Une aide-soignante « bénévole » a confondu le médicament et a injecté de l’alcool par intra-veineuse, à un bébé de huit mois qui en est malheureusement décédé.

Un autre scandale sanitaire secoue l’hôpital régional de Garoua, dans la région du Nord. Une erreur médicale commise par une aide-soignante « bénévole », a conduit au décès d’un bébé de 8 mois de sexe féminin.
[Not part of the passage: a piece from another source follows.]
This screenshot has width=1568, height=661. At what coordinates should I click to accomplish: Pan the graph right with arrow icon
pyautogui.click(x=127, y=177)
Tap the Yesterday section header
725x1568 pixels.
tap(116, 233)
L’incident est survenu dans la soirée du vendredi 10 mai 2019. L’aide-soignante a confondu le médicament qu’elle devait administrer au bébé malade internée au service de pédiatrie. « En lieu et place du métronidazole qu’elle devait lui injecter par intra-veineuse, elle a plutôt utilisé de l’alcool », précise une source médicale.

A la source du drame

C’est que, plus tôt dans la journée, la grand-mère du bébé interné et par ailleurs sa garde malade, a acheté de l’alcool qu’elle a transvasé dans le flacon du métronidazole (Flagyl). « Ne sachant pas que c’était de l’alcool et la garde malade n’étant pas présente pour lui donner des orientations, elle a injecté de l’alcool au bébé. Quelques minutes plus tard, l’enfant a commencé à convulser et c’est à ce moment précis que la grand-mère est entrée dans la salle. Voyant la scène, elle a affirmé que c’est l’alcool qui a été introduit dans le flacon métronidazole », détaille un infirmier. Malheureusement, la fillette rendra l’âme quelques minutes plus tard. « C’est elle-même qui a signalé l’incident et le directeur de l’hôpital l’a immédiatement conduite à la gendarmerie », ajoute notre source. D’abord gardée à vue à la Compagnie de gendarmerie de Garoua, l’aide-soignante incriminée, a été entendue à la Direction régionale de la police judiciaire du Nord.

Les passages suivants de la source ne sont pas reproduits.